▸ The exercise:
Render the data from its beginning through the line containing "(x=173, y=594)" as a JSON list of strings, one per line, skipping blank lines and leaving the pictures out.

▸ Listed records:
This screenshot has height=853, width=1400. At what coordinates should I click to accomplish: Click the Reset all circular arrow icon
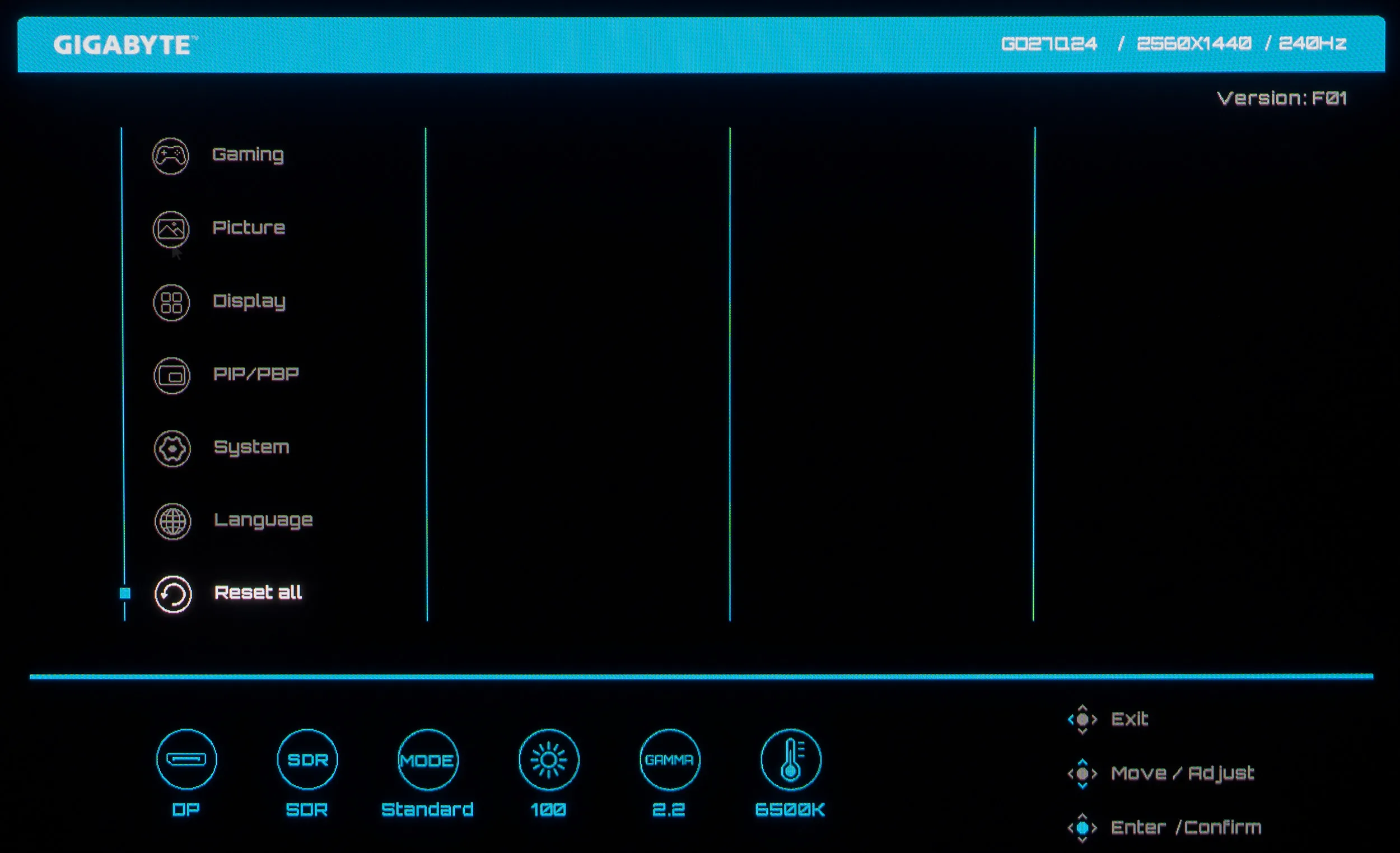(x=173, y=594)
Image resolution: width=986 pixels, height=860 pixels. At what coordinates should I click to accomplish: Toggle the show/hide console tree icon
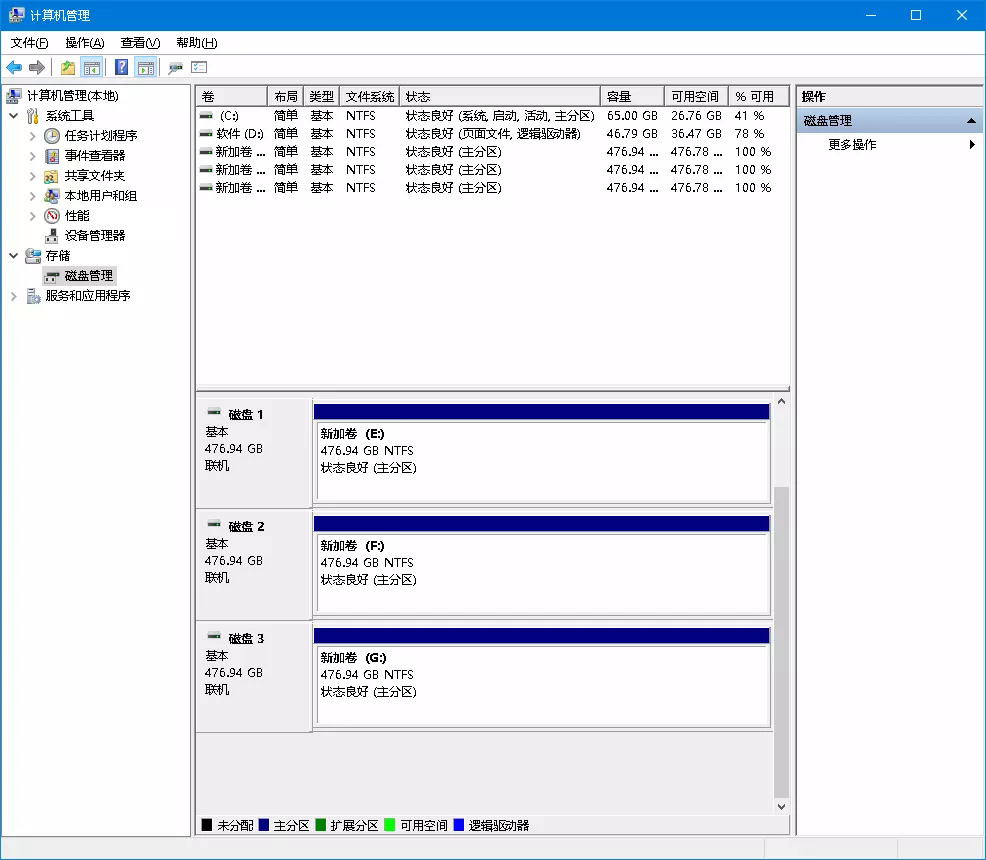pos(92,67)
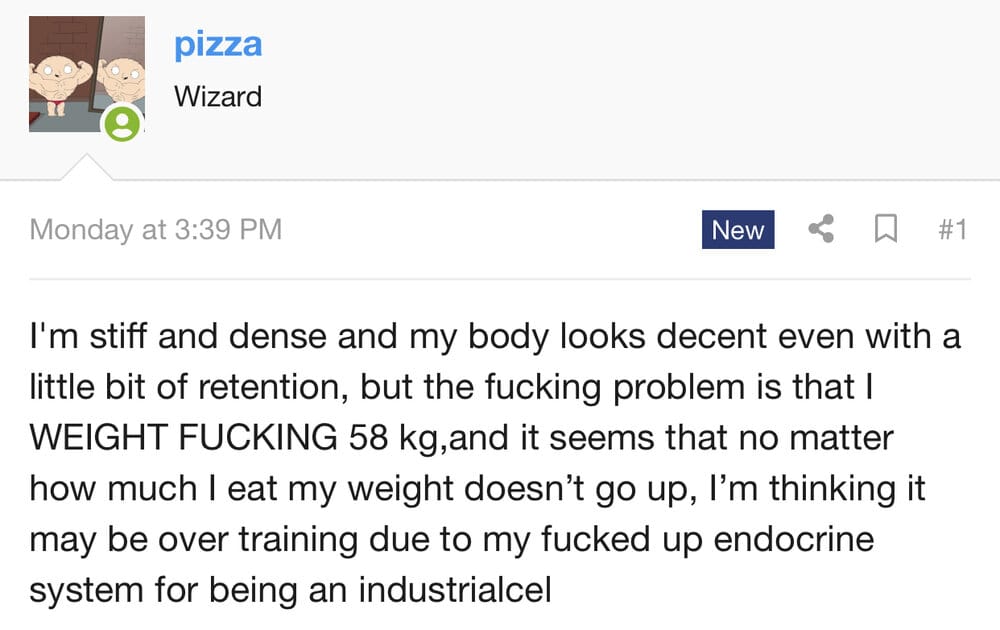Click the word industrialcel in post
This screenshot has height=630, width=1000.
[455, 590]

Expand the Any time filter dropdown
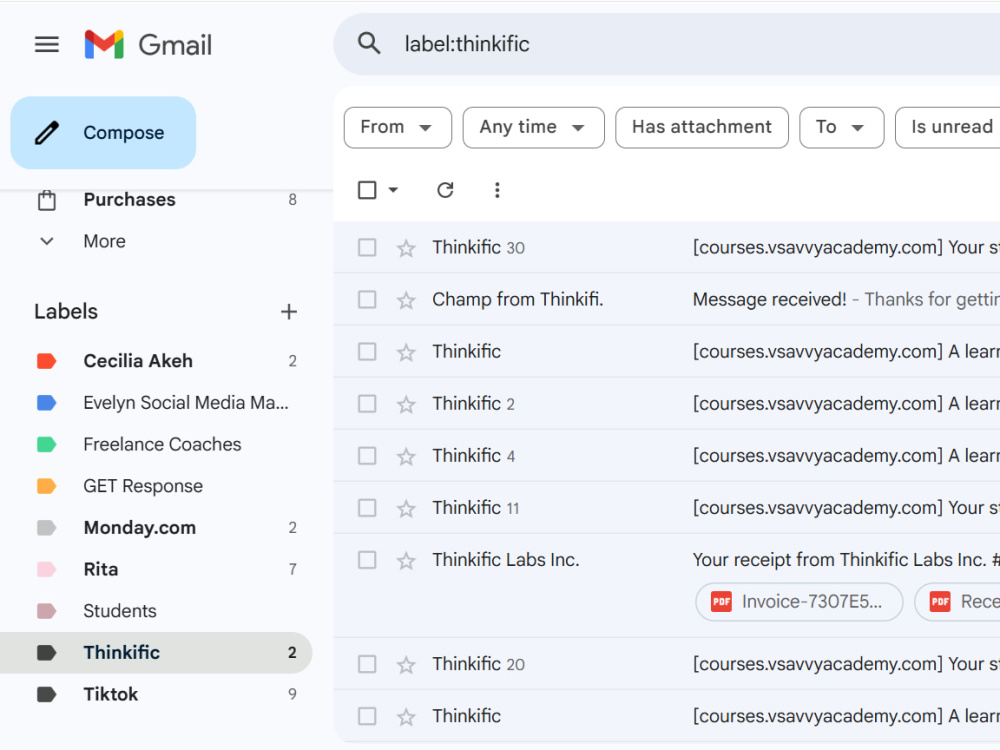click(x=533, y=128)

▸ Written reply:
[
  "This screenshot has height=853, width=1400. At what coordinates should I click to accomplish: Click the Reset all circular arrow icon",
  "(x=173, y=594)"
]